The city responds to chromium spills and alleged Clean Water Act violations
In a press conference Nov. 19, Chicago Mayor Rahm Emanuel announced the city of Chicago will file a "Notice of Intent" to sue U.S. Steel for repeated violations of the Clean Water Act. After the notice is filed, U.S. Steel will have 60 days to respond before the city is legally allowed to file a suit. The "Notice of Intent" is a direct response to two spills of the chemical chromium into Lake Michigan— one in late October and a larger spill in April.
This notice follows another "Notice of Intent" to sue U.S. Steel filed Nov. 13 by the Surfrider Foundation, a nonprofit supporting Lake Michigan surfers, represented by the Abrams Environmental Law Clinic at the University of Chicago. Surfrider Foundation’s Chicago Chapter Chair Mitch McNeil said, “We want to bring about real and lasting positive change to the way U.S. Steel co-exists with the inhabitants of the community and recreational users of the lake.” Mayor Rahm Emanuel, however, placed blame on both U.S. Steel and the U.S. Environmental Protection Agency (EPA).
At the Nov. 19 press conference, Emanuel said, “It’s unacceptable and it’s not an accident that U.S. Steel did not report the incident to the EPA, because they think that, in fact, there is nobody there that they are responsible or accountable to,” Emanuel continued. “Chicago will fight against that mindset.”

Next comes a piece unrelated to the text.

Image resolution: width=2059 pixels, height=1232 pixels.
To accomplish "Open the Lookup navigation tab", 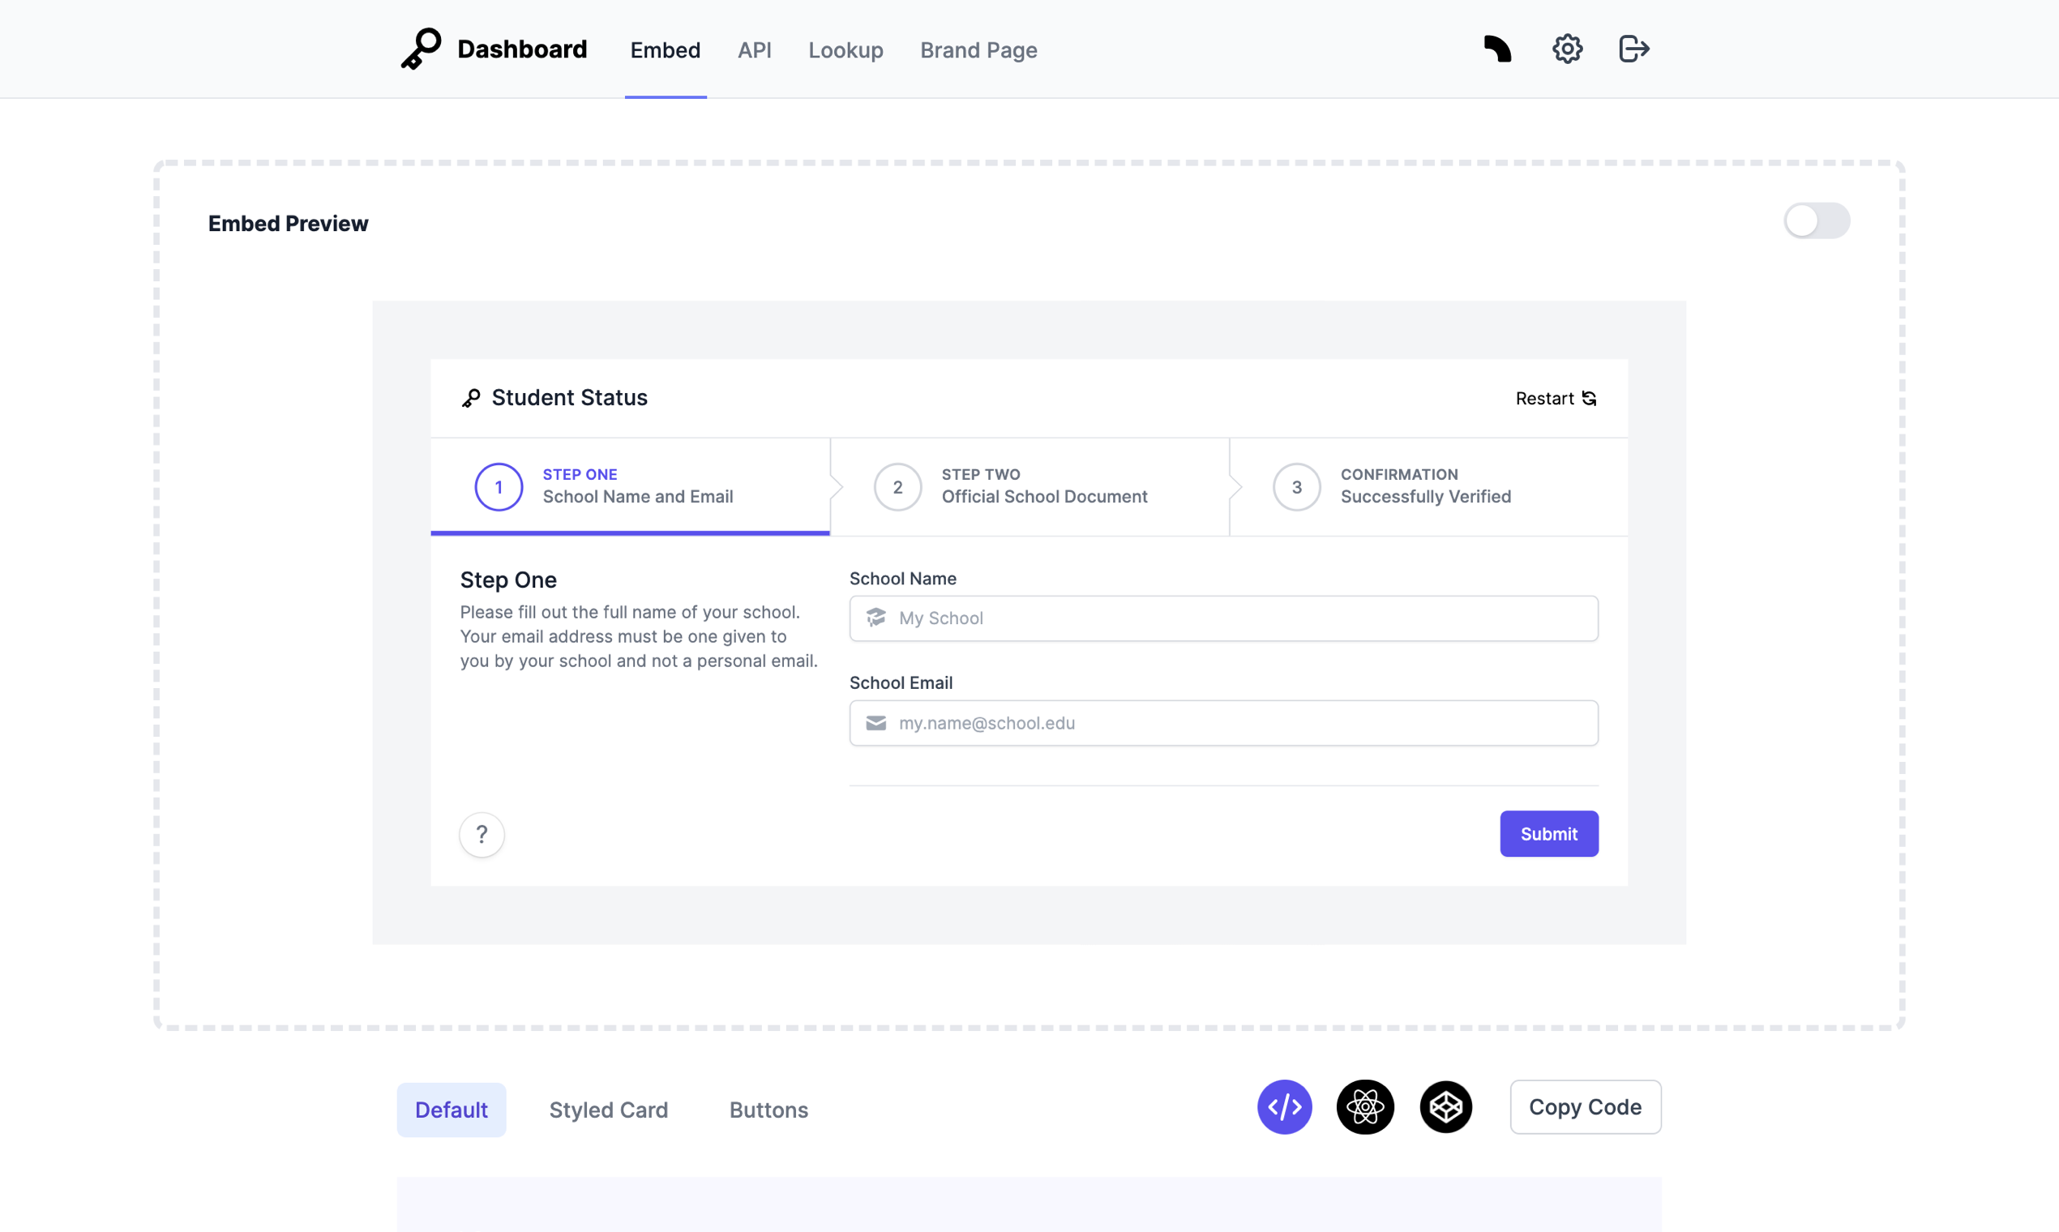I will pos(845,51).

In a statement released the same day by U.S. Steel, in response to the spills the company claimed, “U.S. Steel is committed to complying with all environmental standards, to ensuring the safety of our employees and our neighbors in the communities in which we live and operate, and to safeguarding our shared environment.” Mayor Emanuel insisted drinking water in Chicago remains safe and that the "Notice of Intent" serves to prevent further contamination to the Lake.